For a marker locus often no phenotypes at all will be attached to the locus; only those phenotypes appearing in the associated pedigree file are really necessary. However, at least one allele should always be listed for each locus. An error is produced if allele frequencies for a locus do not sum to approximately 1. (If they sum to approximately 1, then they may be adjusted slightly to force them to sum to exactly 1, in which case a warning message is issued.)
The locus file and the pedigree file must be coordinated in the sense that the phenotype fields for individuals must match exactly the order of the loci in the locus file. Thus, a pedigree file appropriate to the above locus file would have ABO and MK phenotypes as items six and seven on each individual record (see the pedigree data file format definitions). No other phenotypes would be expected or allowed. (For SimWalk2, the order in which the loci are analyzed may easily be altered from that in the locus and pedigree files using either a map file or batch item #14 in the BATCH2.DAT file.)
For a locus with many codominant alleles, it is cumbersome to list a large number of phenotypes in the locus file. As a matter of convenience, genotypes can be substituted for phenotypes in the pedigree file. For instance, at the ABO locus the genotype A/B can be substituted for the phenotype AB wherever it appears in the pedigree file. If this is done, the two constituent alleles A and B on either side of the forward slash will be identified and it will be checked that these are among the possible alleles in the locus file. Provided all people of phenotype AB are listed as A/B in the pedigree file, the phenotype AB can then be omitted from the locus file. Note that all genotypes substituted for phenotypes in the pedigree file must occupy eight characters or fewer.

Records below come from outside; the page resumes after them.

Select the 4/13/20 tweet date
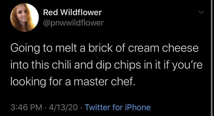Image resolution: width=214 pixels, height=116 pixels. coord(63,107)
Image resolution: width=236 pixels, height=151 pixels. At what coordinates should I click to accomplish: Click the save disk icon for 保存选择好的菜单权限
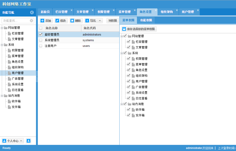[124, 29]
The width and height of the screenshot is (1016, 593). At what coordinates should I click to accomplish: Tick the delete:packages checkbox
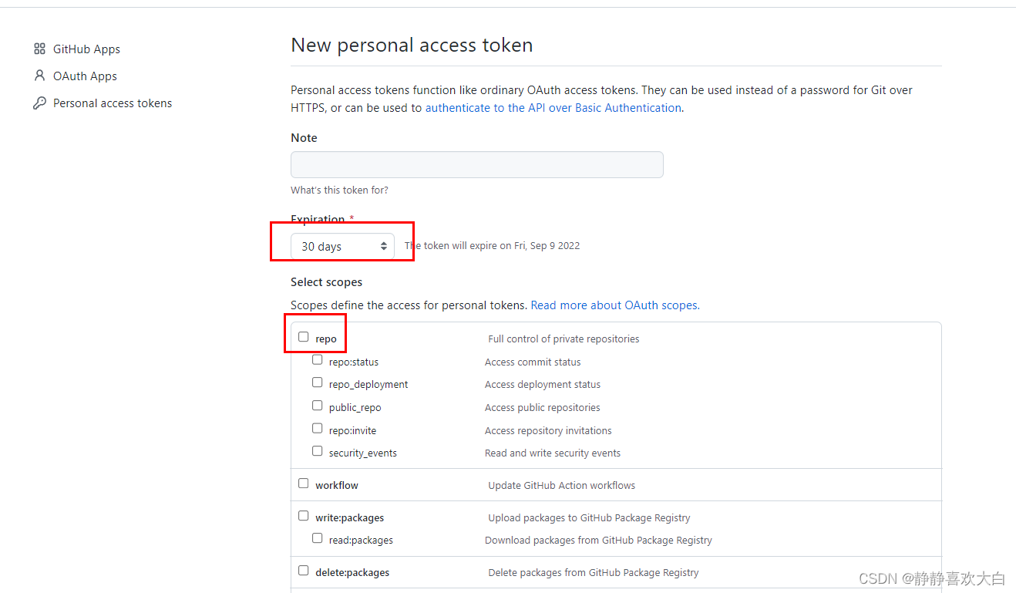pyautogui.click(x=304, y=571)
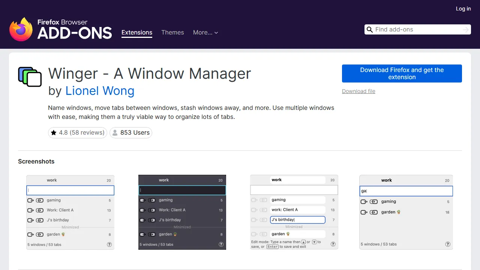Click the magnifying glass search icon
480x270 pixels.
tap(370, 29)
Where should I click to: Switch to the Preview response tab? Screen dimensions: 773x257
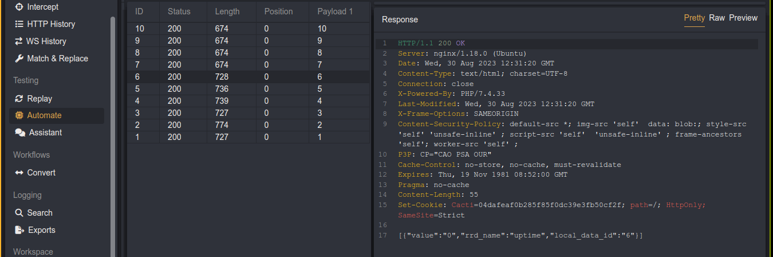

The SimWalk2 locus file is in the same format required by Mendel version 3, except:
- all loci must be autosomal;
- all marker loci must be codominant;
- the trait locus, if present, must be the initial locus;
- the trait allele names must be at most 3 characters long;
- the trait genotypes must be unordered; and
- all allele names must not contain the characters '*' (asterisk) nor '/' (forward slash).